Vo Minh Thu noteed at gmail.com
Sun Jul 25 10:56:41 EDT 2010


2010/7/25 Andrew Coppin <andrewcoppin at btinternet.com>:
> Patrick Browne wrote:
>>
>> Andrew,
>> Thanks for your detailed feedback, it is a great help.
>>
>
> Well, I like to be helpful.
>
>> I appreciate that the code does not do anything useful, nor is it an
>> appropriate way to write Haskell, but it does help me
>> understand language constructs.
>
> Personally, I find it easier to understand things when they do something
> meaningful, but sure.
>
>> I am studying the Haskell type class system as part of a language
>> comparison. I am trying to exercise and understand the constructs rather
>> than develop a meaningful application.
>>
>
> The best way to understand Haskell is... to completely forget everything you
> already know, and start again from scratch. ;-) Still, I gather that's not
> the point of this particular exercise.
>
> Since you're interested in comparisons... A method is simply a way of giving
> the same name to several different functions, and have the compiler pick the
> correct one based on the argument types.
> [snip]

Actually in Haskell, the choice of the correct definition is not only
based on the argument types.
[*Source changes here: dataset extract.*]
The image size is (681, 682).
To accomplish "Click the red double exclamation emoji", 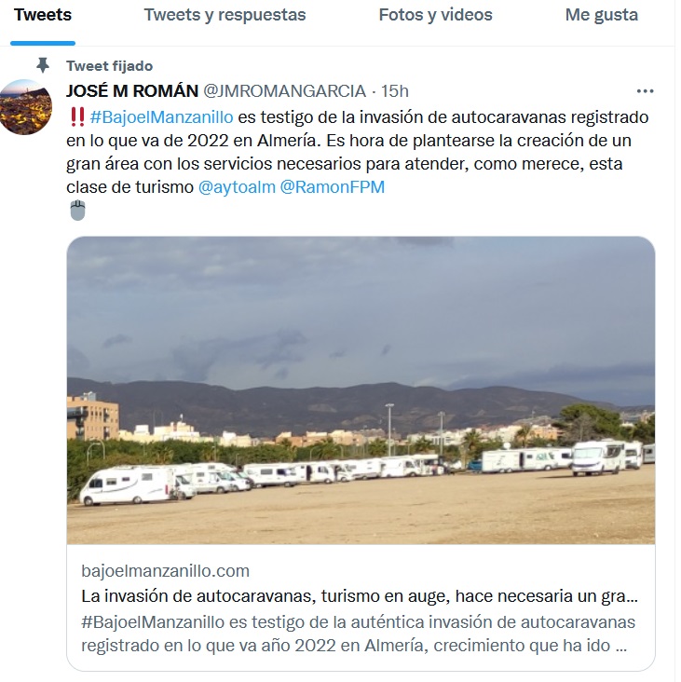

It could be based on the result type:

class C a where
  f :: a
  g :: a -> Int
  h :: String -> a

An example of the 'h' case is simply the 'read' function:

Prelude> :t read
read :: (Read a) => String -> a

For instance:

Prelude> read "1" :: Int
1
Prelude> read "1" :: Double
1.0

Note that usually, the type annotation is not needed because the
compiler has enough information from the context to infer it.